東畑開人著『ふつうの相談』という本を先日読んだ。
俺自身、臨床心理士(河合隼雄というえらい心理学者がはじめたたぶん日本で一番大きいカウンセラーの資格)、公認心理師(こっちが比較的最近できた国家資格の方)を持っているが、カウンセラーとかセラピストといわれるような職業にはついていない。
カイシャのひとつの業務として、相談の仕事をすることはあるけどね。
カイシャのサイトにそのことをうたっているから、たまにまったく知らない人がくることもあるし、そこから本業につながったこともある。
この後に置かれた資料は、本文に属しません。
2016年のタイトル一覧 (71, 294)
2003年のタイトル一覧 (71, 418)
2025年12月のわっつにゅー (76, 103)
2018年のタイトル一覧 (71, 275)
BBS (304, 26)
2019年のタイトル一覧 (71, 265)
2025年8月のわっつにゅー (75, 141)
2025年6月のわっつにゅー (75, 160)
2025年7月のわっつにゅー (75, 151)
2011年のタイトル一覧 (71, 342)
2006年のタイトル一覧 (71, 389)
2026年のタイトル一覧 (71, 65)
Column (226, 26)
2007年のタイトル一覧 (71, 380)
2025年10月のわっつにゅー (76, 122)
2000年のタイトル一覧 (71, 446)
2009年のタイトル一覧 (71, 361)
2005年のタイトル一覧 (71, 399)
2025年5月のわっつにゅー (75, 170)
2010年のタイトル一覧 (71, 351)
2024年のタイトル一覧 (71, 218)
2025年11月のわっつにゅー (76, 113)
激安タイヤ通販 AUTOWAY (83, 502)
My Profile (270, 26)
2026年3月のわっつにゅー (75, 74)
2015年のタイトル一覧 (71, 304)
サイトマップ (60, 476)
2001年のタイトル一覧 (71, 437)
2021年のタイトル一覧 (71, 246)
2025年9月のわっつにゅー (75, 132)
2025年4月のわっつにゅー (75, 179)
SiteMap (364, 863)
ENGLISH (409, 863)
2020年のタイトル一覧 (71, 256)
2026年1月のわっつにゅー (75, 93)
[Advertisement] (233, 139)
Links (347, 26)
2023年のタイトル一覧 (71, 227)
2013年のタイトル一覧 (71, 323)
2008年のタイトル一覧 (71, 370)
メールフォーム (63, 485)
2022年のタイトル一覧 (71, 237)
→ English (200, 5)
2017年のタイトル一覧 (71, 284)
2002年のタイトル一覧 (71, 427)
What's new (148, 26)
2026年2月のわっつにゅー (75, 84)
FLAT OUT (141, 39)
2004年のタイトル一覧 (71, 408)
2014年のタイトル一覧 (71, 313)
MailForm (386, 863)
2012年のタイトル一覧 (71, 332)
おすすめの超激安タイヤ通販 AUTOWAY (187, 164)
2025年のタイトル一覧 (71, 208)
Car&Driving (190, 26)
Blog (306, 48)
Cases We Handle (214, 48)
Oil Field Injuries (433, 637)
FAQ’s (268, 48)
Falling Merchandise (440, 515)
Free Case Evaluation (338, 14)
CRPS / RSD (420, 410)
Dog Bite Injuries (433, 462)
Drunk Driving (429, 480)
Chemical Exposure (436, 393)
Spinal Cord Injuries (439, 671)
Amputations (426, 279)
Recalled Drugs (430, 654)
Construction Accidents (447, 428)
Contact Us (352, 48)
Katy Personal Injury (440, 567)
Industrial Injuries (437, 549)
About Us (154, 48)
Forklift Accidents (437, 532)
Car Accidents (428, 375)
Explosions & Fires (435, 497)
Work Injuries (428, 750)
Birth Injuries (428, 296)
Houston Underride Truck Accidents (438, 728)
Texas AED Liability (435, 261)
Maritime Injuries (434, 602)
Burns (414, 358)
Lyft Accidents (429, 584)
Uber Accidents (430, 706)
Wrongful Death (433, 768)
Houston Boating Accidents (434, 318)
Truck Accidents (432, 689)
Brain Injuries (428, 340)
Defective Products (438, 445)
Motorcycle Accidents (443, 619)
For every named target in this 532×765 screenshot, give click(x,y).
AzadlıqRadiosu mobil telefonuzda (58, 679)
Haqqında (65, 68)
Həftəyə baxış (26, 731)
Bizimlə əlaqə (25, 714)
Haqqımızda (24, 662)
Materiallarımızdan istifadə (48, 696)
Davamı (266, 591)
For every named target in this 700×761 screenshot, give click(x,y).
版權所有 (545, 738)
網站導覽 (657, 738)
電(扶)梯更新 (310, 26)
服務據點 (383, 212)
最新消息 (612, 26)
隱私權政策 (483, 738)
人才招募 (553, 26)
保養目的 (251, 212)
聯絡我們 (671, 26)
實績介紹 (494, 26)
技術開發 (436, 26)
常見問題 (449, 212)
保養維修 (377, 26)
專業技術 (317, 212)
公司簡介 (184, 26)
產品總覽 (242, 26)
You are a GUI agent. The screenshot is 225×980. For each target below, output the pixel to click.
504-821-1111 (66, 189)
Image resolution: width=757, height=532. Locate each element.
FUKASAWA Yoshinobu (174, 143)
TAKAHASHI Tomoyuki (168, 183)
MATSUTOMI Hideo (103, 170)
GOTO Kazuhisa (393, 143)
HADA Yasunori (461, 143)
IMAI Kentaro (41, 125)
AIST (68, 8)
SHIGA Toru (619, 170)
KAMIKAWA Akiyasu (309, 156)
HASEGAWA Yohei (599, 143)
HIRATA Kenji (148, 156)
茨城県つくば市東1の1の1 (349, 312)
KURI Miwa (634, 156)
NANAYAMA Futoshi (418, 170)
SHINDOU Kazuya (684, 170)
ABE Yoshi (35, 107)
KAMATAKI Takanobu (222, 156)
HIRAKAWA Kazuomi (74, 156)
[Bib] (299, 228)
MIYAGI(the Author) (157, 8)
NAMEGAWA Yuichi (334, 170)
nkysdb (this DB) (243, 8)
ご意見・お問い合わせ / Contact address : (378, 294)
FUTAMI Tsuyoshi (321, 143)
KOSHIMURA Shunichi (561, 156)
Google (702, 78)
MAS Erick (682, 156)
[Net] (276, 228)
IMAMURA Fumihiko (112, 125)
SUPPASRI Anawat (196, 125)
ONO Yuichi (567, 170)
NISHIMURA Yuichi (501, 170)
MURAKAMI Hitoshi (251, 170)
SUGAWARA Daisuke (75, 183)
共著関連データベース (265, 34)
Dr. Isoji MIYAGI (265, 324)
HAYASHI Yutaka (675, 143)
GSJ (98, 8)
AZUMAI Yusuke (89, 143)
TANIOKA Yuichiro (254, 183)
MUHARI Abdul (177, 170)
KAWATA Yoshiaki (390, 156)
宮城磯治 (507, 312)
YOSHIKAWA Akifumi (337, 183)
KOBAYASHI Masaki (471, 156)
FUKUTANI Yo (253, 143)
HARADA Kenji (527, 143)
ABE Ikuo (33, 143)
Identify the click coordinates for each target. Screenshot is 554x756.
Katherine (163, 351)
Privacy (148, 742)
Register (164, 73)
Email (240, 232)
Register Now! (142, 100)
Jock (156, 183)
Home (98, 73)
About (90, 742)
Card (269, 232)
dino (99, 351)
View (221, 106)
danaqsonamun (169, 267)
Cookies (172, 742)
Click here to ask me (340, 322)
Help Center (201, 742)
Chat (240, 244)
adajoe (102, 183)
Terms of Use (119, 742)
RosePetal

節目の3月、うちにくるのが終了となるオキャクサンと話していた。その少し前に、実は悩みが・・・という話を聞いて、声をかけた。
自分の専門だった領域にかぶってくる話だったので、
「ご存じないかもしれないですけど、私、そっち方面もやってましてね」といったら、
「知ってます。だから、ここに通ってたんです。何かあったときに相談できると思って」
えー?それなら、来た時にいってくれれば、なにか役に立てることもあったかもしれないのに。
そのオキャクサンとしては、いっしゅのセーフティネットとしてとらえてくれていたのかもしれないが、もう少し何かできることはなかったか、と考え込んだ。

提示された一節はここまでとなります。